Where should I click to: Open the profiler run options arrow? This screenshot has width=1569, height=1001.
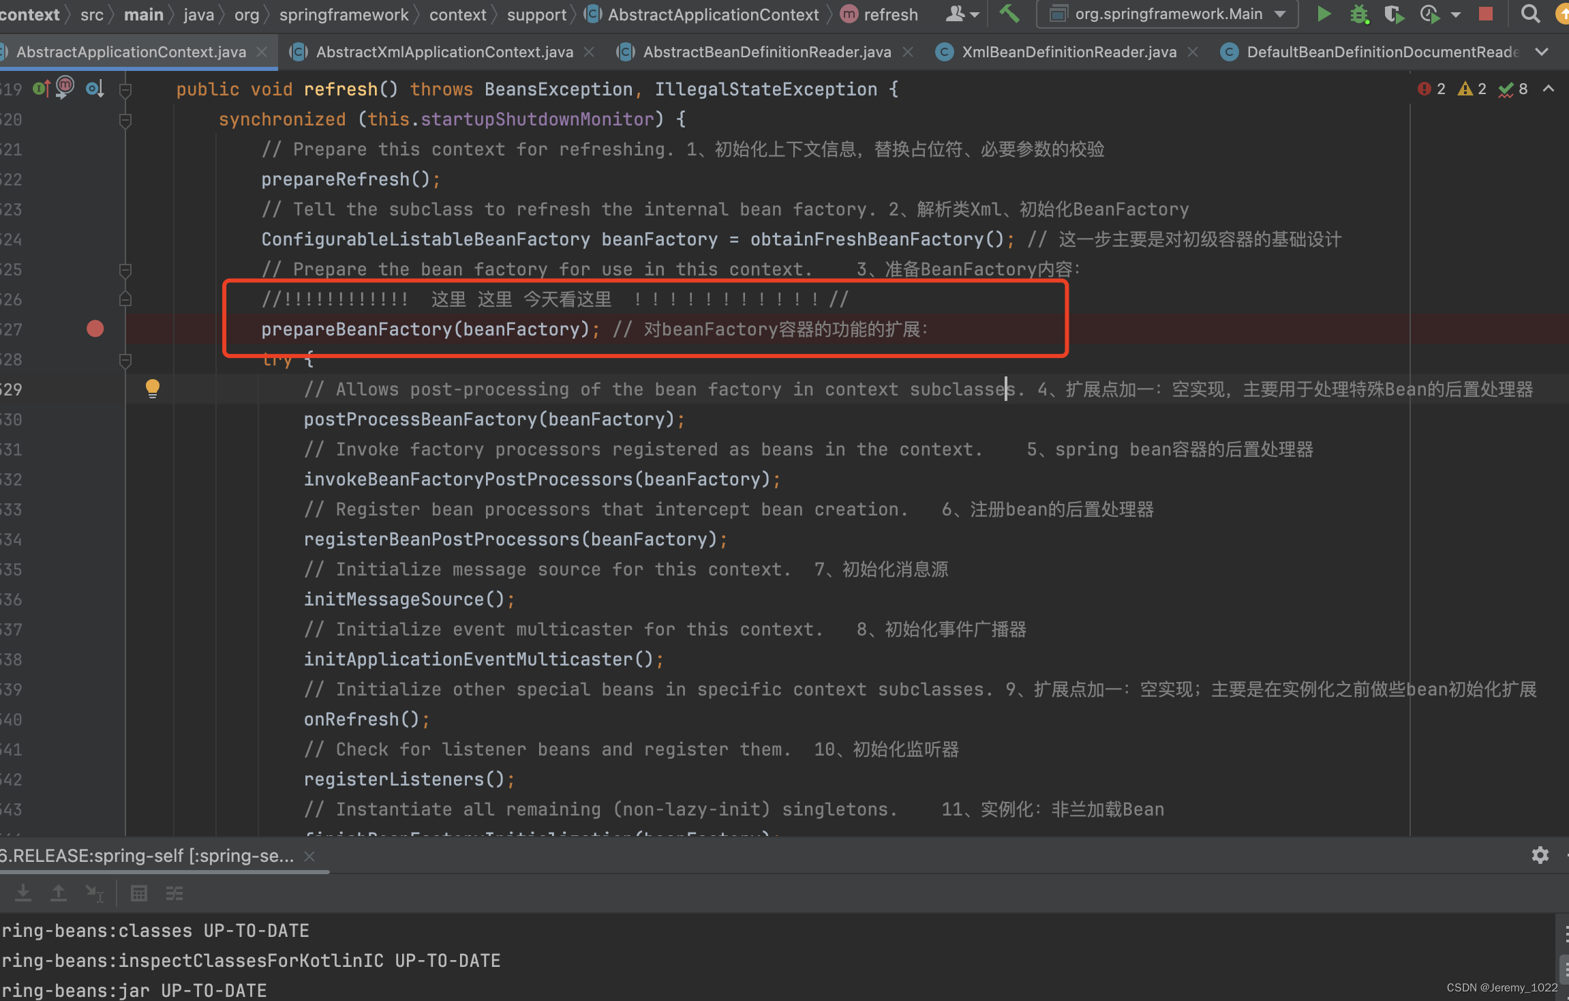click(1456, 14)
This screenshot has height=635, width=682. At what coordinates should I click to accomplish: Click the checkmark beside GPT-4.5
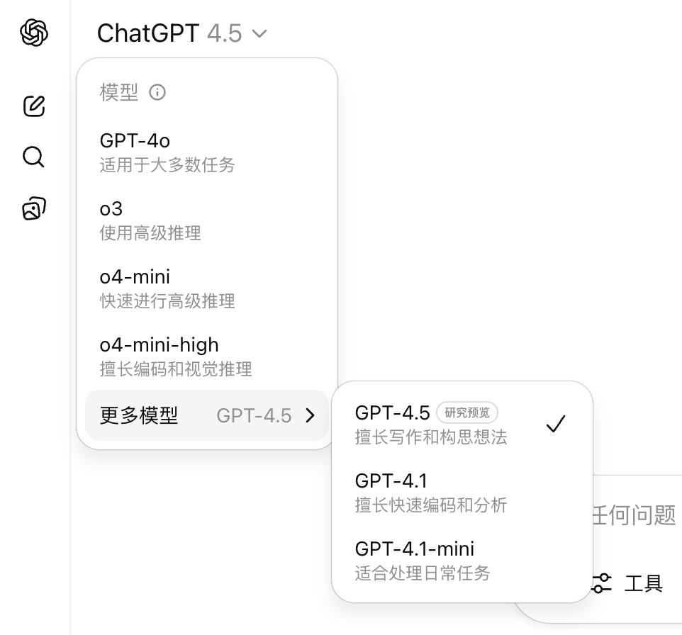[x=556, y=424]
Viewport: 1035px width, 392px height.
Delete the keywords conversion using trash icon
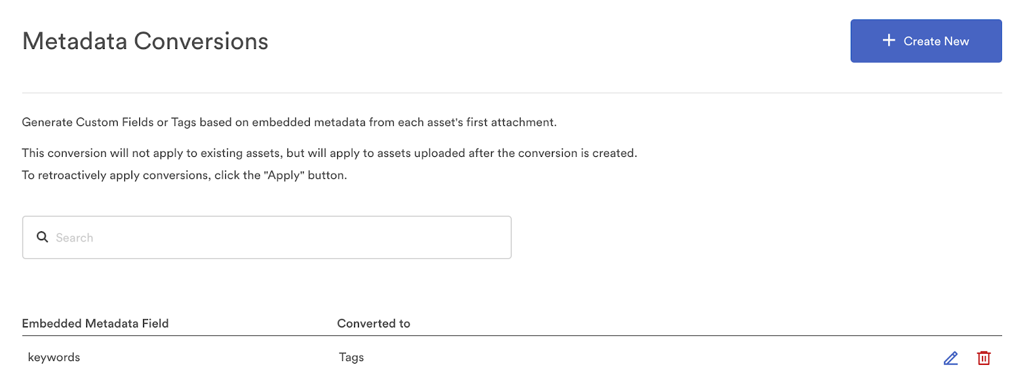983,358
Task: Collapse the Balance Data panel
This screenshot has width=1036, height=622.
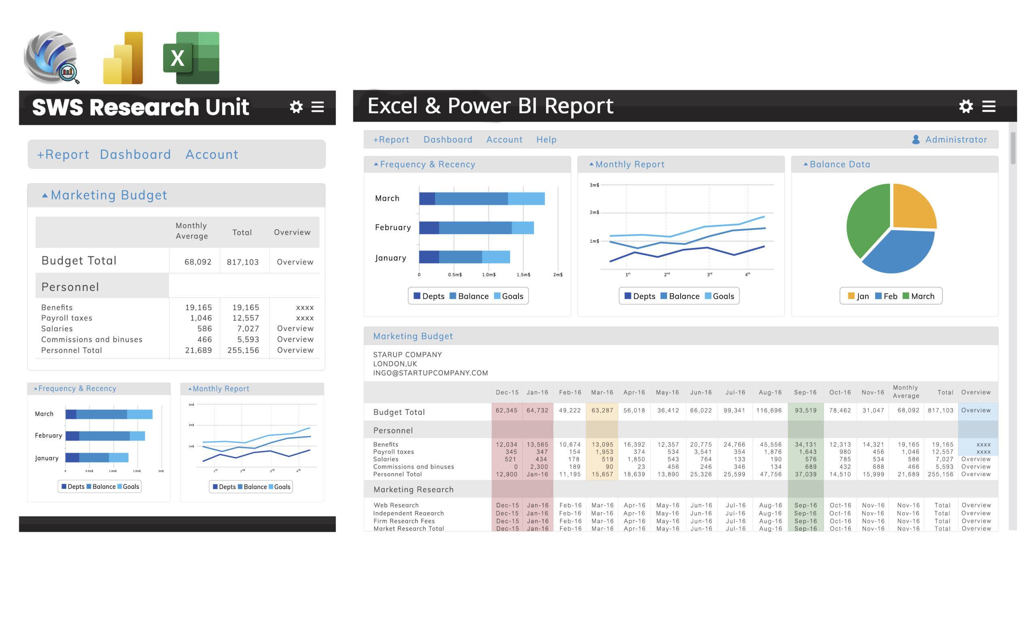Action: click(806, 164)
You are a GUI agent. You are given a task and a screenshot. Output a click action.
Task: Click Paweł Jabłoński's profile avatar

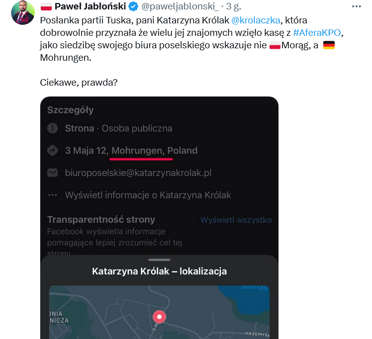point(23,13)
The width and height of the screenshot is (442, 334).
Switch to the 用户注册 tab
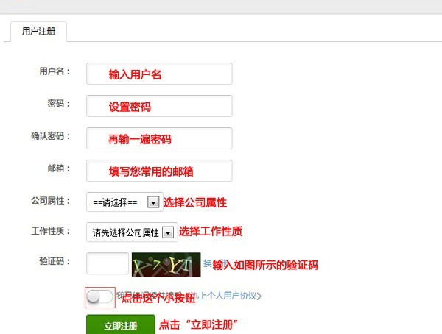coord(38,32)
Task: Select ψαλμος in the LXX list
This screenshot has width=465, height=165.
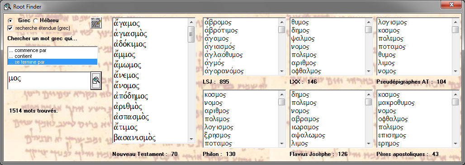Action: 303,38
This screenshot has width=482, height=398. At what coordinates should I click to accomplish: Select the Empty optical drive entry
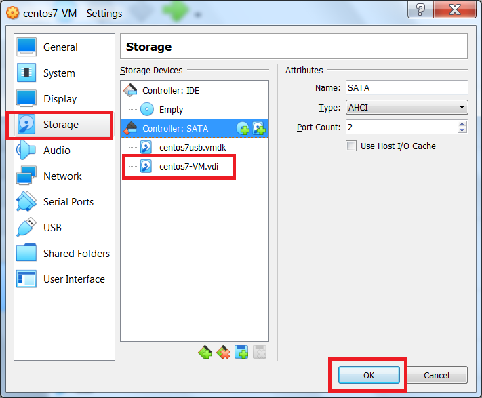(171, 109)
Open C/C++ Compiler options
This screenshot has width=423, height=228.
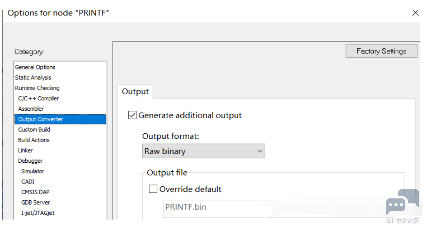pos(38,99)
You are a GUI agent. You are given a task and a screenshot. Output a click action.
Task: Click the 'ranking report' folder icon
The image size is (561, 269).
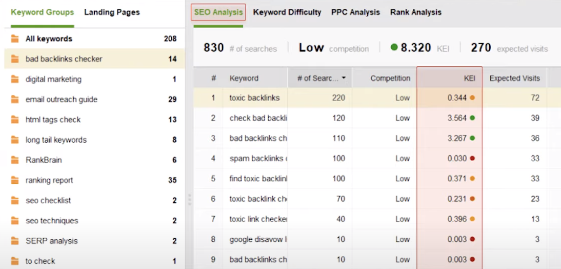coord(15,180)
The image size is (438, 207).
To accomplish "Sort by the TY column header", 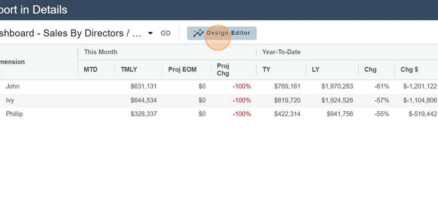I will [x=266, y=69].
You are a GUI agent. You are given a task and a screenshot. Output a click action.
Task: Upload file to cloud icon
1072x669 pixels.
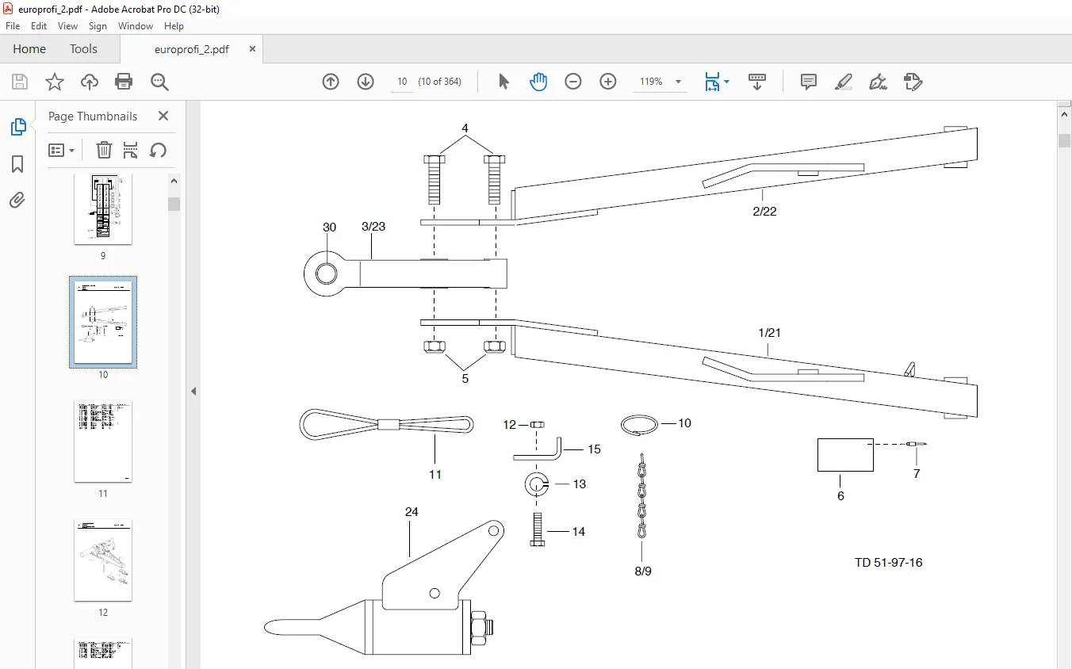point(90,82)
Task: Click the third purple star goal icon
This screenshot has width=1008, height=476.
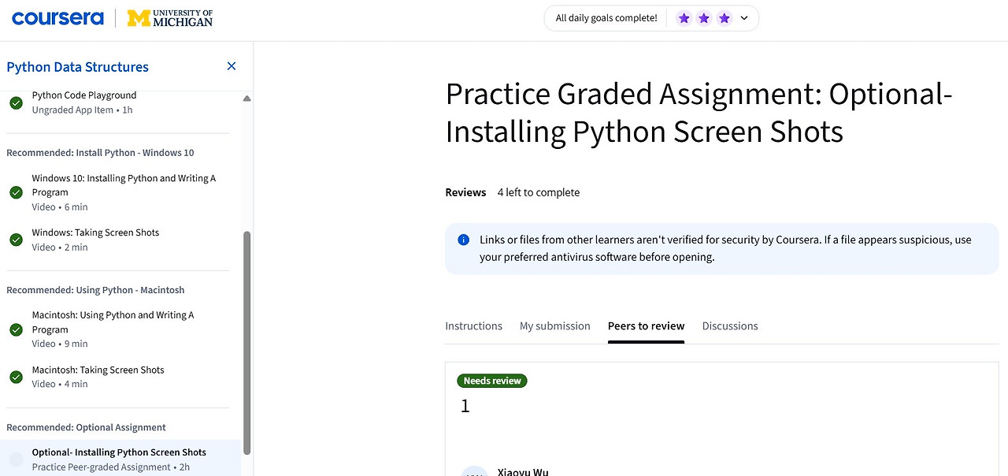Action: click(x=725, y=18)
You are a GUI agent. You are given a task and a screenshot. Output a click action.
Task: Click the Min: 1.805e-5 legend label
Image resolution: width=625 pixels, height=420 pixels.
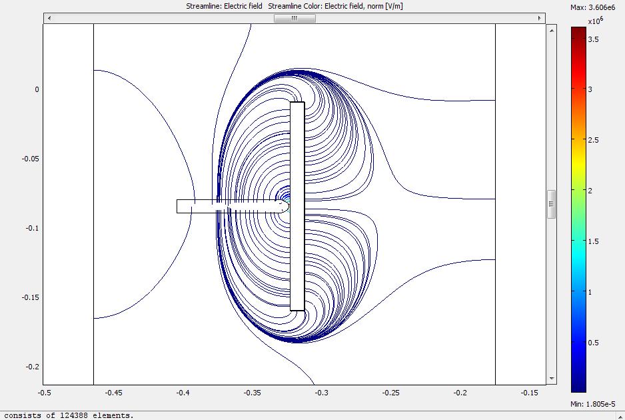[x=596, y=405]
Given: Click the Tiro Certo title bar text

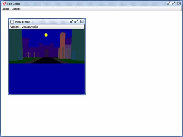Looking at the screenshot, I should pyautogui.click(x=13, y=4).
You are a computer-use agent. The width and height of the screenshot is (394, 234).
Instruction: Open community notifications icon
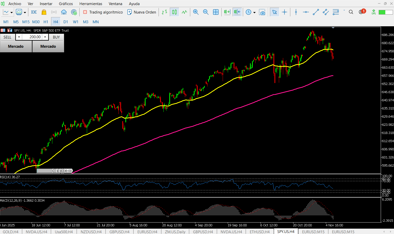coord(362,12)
########
**EXERCISE GOAL**. Could you print the part that opens with the line containing "Given: Click the Tiro Certo title bar text" and runs through the last of the lines above, without the pictures?

**OUTPUT OF THE EXERCISE**.
Given: Click the Tiro Certo title bar text

Looking at the screenshot, I should pyautogui.click(x=13, y=4).
You are a computer-use agent. The width and height of the screenshot is (394, 234).
Instruction: Open community notifications icon
coord(362,12)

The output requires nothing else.